Ces définitions sont issues du **décret français du 23 mars 1967 relatif aux glaces alimentaires**, complété par les textes européens sur l’étiquetage des denrées alimentaires. Chaque appellation déclenche des obligations précises : liste d’ingrédients, ordre de mise en avant, allergènes, valeurs nutritionnelles.
Un artisan glacier qui nomme « crème glacée » un produit à **5 % de matière grasse laitière** est hors conformité. Ce n’est pas un détail — c’est une faute réglementaire contrôlée par la DGCCRF.
⚙️ Impact sur le process de fabrication

La teneur en matière grasse change tout dans la façon dont tu travailles ton mix. Une crème glacée à **8 % de MG minimum** ne se comporte pas comme une glace au lait à **2,5 %** — ni en pasteurisation, ni en turbinage, ni en stockage.
- Foisonnement : une teneur élevée en MG favorise l’incorporation d’air. Une crème glacée bien formulée atteint plus facilement un foisonnement de 30 à 50 % selon les recettes artisanales. Une glace pauvre en MG foisonne moins naturellement.
- Texture en bouche : la MG enrobe les cristaux de glace et donne cette sensation de fondant caractéristique de la crème glacée. Moins de MG = texture plus aqueuse, plus dure à basse température.

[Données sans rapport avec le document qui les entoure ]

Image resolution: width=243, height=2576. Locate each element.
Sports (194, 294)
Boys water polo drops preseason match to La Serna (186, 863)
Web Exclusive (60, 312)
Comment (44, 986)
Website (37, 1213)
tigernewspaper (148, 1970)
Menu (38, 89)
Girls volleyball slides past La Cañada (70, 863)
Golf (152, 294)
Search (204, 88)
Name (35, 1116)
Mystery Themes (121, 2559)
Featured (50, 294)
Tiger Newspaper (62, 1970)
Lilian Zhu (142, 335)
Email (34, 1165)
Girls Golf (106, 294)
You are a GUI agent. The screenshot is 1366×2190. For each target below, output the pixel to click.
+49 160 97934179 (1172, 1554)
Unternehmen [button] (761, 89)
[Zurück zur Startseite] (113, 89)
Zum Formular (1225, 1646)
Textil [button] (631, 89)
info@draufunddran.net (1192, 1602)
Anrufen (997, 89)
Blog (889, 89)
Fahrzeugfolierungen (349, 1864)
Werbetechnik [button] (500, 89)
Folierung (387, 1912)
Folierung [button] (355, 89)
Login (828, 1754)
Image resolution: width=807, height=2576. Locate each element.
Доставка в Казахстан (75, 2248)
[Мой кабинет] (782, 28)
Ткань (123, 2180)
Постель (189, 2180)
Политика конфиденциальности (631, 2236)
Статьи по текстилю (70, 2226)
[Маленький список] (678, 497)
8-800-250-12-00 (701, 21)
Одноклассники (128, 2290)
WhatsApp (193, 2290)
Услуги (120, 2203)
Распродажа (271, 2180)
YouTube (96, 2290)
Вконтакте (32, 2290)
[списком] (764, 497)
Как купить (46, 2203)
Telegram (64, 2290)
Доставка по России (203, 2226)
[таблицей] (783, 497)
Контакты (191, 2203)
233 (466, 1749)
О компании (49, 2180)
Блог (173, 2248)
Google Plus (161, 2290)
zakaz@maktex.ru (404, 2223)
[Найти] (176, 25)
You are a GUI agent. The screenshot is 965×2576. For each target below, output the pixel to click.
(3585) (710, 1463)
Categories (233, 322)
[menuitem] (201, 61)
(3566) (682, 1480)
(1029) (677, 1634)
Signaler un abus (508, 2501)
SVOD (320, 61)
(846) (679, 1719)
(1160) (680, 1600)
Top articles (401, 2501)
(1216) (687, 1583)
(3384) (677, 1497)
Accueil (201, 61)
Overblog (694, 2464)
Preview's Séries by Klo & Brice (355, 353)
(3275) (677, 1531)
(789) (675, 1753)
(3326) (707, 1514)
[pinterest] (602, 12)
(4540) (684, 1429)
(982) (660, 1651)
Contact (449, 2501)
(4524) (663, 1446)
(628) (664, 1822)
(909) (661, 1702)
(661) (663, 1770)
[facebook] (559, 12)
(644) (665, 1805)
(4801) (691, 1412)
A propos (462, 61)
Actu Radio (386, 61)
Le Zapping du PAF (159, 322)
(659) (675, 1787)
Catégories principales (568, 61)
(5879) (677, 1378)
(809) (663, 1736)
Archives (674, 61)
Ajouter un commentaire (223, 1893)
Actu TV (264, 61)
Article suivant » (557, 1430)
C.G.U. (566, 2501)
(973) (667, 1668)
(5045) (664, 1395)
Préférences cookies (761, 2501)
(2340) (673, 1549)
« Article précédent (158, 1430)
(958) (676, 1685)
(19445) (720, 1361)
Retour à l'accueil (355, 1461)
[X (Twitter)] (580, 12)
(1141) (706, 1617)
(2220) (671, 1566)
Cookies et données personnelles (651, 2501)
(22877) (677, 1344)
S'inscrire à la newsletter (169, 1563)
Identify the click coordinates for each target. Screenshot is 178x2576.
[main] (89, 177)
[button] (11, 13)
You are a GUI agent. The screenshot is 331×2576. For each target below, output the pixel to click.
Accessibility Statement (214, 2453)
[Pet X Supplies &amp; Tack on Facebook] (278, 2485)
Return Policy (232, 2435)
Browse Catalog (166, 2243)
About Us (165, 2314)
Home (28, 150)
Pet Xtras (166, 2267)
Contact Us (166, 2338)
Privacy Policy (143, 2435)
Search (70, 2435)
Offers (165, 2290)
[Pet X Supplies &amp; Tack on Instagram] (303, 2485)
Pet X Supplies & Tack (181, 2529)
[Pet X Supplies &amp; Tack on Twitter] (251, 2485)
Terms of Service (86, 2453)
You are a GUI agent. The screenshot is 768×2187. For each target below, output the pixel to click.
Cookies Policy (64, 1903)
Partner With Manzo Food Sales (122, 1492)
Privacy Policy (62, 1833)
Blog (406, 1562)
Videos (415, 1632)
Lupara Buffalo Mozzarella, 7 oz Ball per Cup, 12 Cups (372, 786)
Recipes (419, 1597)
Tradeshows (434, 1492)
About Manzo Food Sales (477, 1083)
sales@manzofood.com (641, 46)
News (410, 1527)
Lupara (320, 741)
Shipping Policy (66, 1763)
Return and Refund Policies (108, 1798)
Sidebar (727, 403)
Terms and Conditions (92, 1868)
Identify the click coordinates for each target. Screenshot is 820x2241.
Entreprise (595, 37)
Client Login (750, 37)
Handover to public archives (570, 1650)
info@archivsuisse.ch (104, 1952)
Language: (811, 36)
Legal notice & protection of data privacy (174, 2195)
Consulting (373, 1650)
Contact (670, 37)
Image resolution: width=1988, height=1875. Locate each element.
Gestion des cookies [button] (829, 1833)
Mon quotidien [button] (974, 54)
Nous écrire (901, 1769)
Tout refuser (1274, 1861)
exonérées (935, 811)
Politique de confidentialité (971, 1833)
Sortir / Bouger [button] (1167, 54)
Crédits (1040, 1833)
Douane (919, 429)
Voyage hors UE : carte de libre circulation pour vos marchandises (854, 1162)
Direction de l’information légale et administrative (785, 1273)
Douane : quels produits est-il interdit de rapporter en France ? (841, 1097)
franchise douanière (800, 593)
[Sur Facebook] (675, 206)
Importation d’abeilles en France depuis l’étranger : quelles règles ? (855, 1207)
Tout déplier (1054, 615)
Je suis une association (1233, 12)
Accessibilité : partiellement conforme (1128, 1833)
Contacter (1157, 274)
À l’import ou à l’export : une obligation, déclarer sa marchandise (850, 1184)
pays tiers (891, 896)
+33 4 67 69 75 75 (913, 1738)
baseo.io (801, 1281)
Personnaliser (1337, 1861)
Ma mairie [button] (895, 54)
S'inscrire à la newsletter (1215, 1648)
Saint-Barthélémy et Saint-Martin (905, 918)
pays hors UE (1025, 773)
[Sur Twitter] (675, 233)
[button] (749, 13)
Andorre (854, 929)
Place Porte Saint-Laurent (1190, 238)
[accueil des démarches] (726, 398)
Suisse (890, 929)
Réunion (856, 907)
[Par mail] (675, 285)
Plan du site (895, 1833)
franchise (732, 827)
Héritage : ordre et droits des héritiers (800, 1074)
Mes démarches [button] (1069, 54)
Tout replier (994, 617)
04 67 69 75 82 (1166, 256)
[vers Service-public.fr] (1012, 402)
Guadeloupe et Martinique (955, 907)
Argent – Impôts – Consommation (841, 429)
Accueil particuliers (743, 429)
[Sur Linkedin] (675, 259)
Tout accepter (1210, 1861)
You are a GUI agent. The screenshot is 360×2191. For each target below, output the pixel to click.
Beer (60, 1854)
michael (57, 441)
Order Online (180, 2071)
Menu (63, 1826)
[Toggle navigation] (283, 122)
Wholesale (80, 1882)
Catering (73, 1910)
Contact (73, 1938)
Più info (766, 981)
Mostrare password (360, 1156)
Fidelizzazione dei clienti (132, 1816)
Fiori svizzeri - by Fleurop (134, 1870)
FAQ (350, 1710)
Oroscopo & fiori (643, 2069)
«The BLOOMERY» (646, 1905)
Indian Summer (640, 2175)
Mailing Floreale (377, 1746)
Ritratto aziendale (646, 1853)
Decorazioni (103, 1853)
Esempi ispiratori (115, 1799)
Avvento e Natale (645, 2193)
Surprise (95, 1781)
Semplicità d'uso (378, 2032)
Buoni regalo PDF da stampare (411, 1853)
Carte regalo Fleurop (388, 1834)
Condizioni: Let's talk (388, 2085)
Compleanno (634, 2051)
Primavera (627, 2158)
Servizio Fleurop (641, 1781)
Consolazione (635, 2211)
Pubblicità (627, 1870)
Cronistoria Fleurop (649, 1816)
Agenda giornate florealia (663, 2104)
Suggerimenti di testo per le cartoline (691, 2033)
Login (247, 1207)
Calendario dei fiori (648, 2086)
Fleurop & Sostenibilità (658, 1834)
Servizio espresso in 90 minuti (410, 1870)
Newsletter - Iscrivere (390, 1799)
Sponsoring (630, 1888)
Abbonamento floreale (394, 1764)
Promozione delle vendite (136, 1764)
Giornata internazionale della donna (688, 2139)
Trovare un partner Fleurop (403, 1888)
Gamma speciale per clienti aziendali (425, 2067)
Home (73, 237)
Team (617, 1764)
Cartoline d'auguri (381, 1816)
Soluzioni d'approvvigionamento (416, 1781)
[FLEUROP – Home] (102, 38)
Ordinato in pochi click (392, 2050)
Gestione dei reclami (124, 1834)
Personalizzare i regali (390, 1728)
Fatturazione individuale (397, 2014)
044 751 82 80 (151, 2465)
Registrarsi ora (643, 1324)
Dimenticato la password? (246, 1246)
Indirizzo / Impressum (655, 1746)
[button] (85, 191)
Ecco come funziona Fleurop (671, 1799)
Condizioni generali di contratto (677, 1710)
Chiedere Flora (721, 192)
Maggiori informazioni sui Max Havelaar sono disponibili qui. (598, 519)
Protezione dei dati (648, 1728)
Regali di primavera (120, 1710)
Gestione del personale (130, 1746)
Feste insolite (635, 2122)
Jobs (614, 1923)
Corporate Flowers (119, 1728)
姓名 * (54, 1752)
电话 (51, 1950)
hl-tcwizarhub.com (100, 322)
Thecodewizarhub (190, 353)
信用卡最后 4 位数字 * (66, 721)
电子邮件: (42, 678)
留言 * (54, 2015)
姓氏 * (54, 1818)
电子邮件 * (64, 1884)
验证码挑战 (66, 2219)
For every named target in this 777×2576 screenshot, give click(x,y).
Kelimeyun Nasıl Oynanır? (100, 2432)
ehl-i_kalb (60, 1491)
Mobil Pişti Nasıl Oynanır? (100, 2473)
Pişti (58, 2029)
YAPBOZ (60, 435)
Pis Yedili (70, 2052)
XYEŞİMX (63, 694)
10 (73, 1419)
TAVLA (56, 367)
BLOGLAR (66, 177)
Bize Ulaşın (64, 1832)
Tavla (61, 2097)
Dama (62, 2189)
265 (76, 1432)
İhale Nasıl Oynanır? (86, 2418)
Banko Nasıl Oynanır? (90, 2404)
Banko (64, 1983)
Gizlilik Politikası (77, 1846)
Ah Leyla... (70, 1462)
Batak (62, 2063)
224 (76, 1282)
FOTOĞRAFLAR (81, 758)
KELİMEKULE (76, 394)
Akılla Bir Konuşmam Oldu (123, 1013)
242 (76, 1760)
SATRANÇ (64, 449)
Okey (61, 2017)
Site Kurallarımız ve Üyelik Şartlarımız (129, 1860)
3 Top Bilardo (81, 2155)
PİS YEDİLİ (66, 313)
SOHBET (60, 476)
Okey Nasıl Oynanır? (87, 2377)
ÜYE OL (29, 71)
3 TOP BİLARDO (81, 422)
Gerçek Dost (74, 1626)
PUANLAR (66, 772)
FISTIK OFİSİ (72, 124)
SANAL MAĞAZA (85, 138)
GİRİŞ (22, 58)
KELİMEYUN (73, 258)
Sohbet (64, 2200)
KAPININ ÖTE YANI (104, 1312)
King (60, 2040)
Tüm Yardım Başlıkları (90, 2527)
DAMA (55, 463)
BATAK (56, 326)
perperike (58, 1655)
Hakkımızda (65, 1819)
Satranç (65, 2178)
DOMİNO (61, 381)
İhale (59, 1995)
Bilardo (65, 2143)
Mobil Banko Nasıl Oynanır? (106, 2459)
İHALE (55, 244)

- Stabilité au stockage : plus la MG est présente, plus le produit tolère les variations de température sans recristallisation excessive.
- Pasteurisation : un mix riche en crème nécessite une attention particulière sur les températures de pasteurisation. En pasteurisation haute, on travaille à 85°C pendant 15 secondes ; en pasteurisation basse, à 65°C pendant 30 minutes. Ces paramètres s’appliquent quel que soit le type de glace, mais un mix gras est plus homogène et plus stable pendant le process.
- Maturation du mix : idéalement entre 4°C et 6°C pendant 4 à 12 heures, cette étape est encore plus importante pour les crèmes glacées car elle permet la cristallisation partielle des graisses et améliore le foisonnement en turbine.
Pour les glaciers qui travaillent avec du lait issu de leur exploitation agricole, la maîtrise du taux butyreux est un enjeu central. Un lait de ferme peut afficher des taux de MG variables selon les saisons — ce qui impacte directement la classification réglementaire du produit final. Si tu valorises le lait de ta ferme en glaces artisanales, glace-fermiere.fr propose des ressources spécifiques à la glace à la ferme.
Une crème glacée riche en MG sort de turbine de manière plus souple. Si tu travailles à des températures de sortie trop basses (en dessous de -10°C), tu risques de bloquer le foisonnement. La température de sortie de turbine idéale pour une crème glacée se situe généralement entre -6°C et -8°C.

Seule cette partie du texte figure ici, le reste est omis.